Frases hechas, pensadas para su rápida difusión y consumo, simples, simplistas, accesibles... y tramposas. No es información, pero ¿quién la necesita cuando de lo que se trata es de convertir a la ciudadanía en potenciales votantes acríticos, dóciles y manejables? Eslóganes que, en su sencillez, pretenden reflejar un sentido común incuestionable, píldoras que valen tanto para un programa de entretenimiento, como para la vorágine de las redes sociales o los debates (por llamarlos de alguna manera) donde el ejército de tertulianos hace gala de su saber universal.
Abundan los ejemplos. Algunos de los más utilizados (y que siempre están ahí, disponibles para sacarlos a pasear cuando sea necesario): "El Estado debe comportarse como si fuera una familia", "en momentos de crisis es necesario apretarse el cinturón", "las virtudes de la austeridad salarial", "la conveniencia de la disciplina presupuestaria"; "la iniciativa privada es intrínsecamente eficiente, lo contrario del sector público"; "la creación de empleo es la política social por excelencia". Tan sólo algunos mantras de una lista interminable. Con frases de este tenor se han justificado políticas que han lastrado las economías, empobreciendo a buena parte de la población y enriqueciendo a las élites. Pero, a pesar de todo, aquí siguen, abanderando una suerte de sentido común indiscutible e inexpugnable.
Un par de ejemplos, más próximos, de lugares comunes que se repiten una y otra vez: "La gente no quiere jaleos, sino que sus problemas sean resueltos" (ha dicho Yolanda Díaz hace unos días); "no dejar a nadie atrás" (frase aireada continuamente por este Gobierno y por los dos partidos que lo han sostenido). Suenan bien, lo reconozco; tienen recorrido mediático, es evidente; y son lemas tranquilizadores, también es obvio. Pero, sinceramente, afirmaciones de este tipo me parecen una simpleza, muy del tono de los tiempos que nos ha tocado vivir (y sufrir). Trasladan un mensaje erróneo y adormecedor.
Porque, lo cierto es que las desigualdades, en todos los órdenes de la vida -y, por supuesto, en lo que concierne a la economía- son enormes y crecientes. Las elites no sólo resisten en su trinchera, cual aldea gala de Axtérix y Obélix, sino que empujan con éxito, haciendo valer su posición de poder, ocupando las instituciones y poniéndolas a su servicio, y de esta manera perpetuando y acrecentando sus privilegios. La realidad se impone a los deseos de quienes sostienen que el objetivo de las políticas públicas es "no dejar a nadie atrás"; esa realidad que nos dice, sin concesiones retóricas, que, por el contrario, son muchas las personas que han experimentado un deterioro en sus condiciones de vida, que se están quedando atrás porque las políticas y los políticos supuestamente de izquierdas no han tenido el coraje de enfrentar los intereses de los poderosos.

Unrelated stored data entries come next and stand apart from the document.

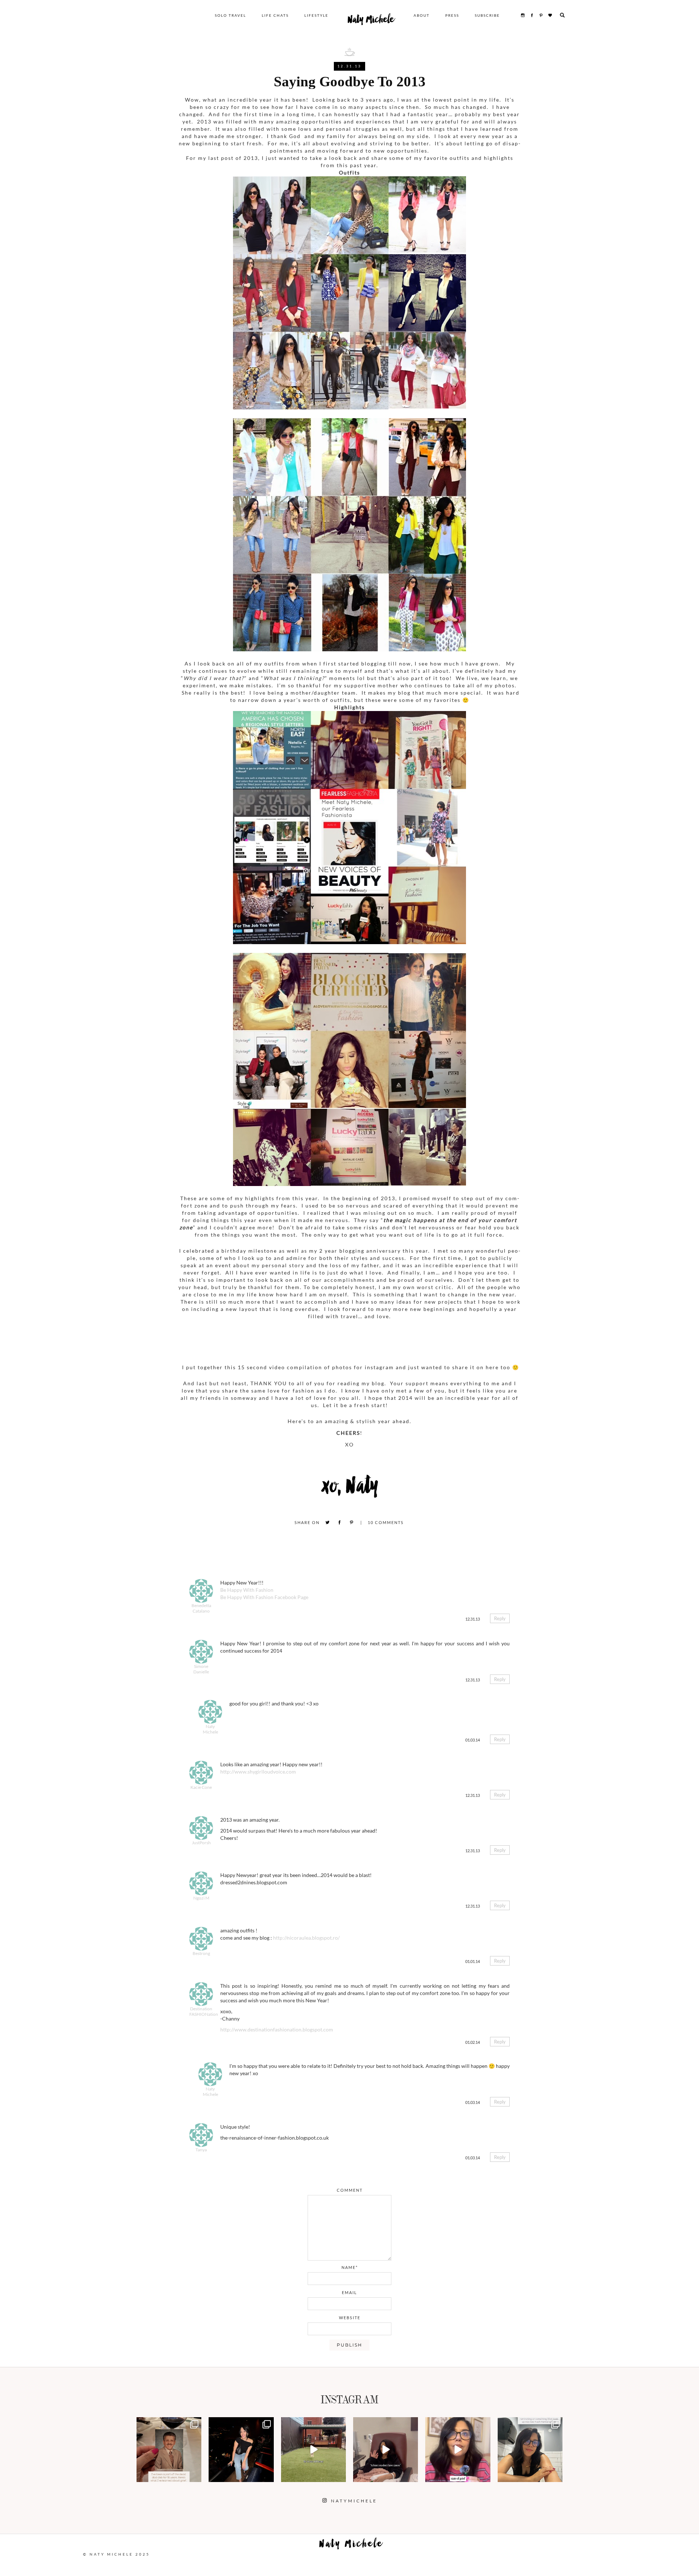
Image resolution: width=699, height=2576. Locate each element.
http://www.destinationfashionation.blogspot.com (276, 2029)
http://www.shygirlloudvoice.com (258, 1771)
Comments (386, 1522)
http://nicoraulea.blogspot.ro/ (306, 1938)
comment (350, 2190)
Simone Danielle (201, 1669)
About (422, 15)
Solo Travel (230, 15)
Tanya (201, 2149)
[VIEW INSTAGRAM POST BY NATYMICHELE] (195, 2475)
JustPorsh (201, 1842)
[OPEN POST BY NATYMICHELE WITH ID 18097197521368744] (169, 2449)
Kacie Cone (201, 1787)
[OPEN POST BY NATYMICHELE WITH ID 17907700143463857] (385, 2449)
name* (349, 2267)
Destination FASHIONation (203, 2011)
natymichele (168, 2423)
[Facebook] (339, 1522)
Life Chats (275, 15)
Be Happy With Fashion (246, 1590)
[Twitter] (327, 1522)
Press (452, 15)
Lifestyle (316, 15)
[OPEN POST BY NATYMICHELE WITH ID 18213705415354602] (241, 2449)
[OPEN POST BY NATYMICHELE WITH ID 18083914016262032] (313, 2449)
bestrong (201, 1953)
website (349, 2317)
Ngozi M (201, 1898)
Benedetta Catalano (201, 1608)
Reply (500, 1618)
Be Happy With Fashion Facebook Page (264, 1597)
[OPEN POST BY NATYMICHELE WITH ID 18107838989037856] (530, 2449)
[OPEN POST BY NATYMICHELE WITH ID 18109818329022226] (457, 2449)
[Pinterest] (351, 1522)
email (349, 2292)
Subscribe (487, 15)
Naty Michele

Un gobierno y una política que quiera revertir esa dinámica tiene que ser consciente de que comprometerse con las clases populares, ¡sí, clases sociales!, implica enfrentar los privilegios de las elites y los oligopolios, ¡sí, hay que limitarlos, reducirlos! ¿Haciendo gala de sentido común, levantando la bandera del diálogo? Como dice Yolanda Díaz, "sin jaleos". Pues no, la experiencia nos dice más bien que, en ausencia de una potente movilización social -que acompañe a esos argumentos, a ese sentido común que tanto se reivindica-, las denominadas fuerzas del cambio están condenadas a pelear por las migajas, sin conseguir cambios sustanciales que mejoren las condiciones de vida de las mayorías sociales, sin cuestionar los pilares básicos del sistema, que terminan por legitimar, convirtiéndose, finalmente, en piezas de ese engranaje. ¿Quiere todo esto decir que es fácil hacer valer las políticas de signo transformador? En absoluto, es muy difícil y, posiblemente llevará mucho tiempo. Pero este es el desafío que las gentes de izquierdas tenemos por delante. Mucho por hacer y por pensar, y, lo primero, desprendernos de los discursos tramposos y adormecedores.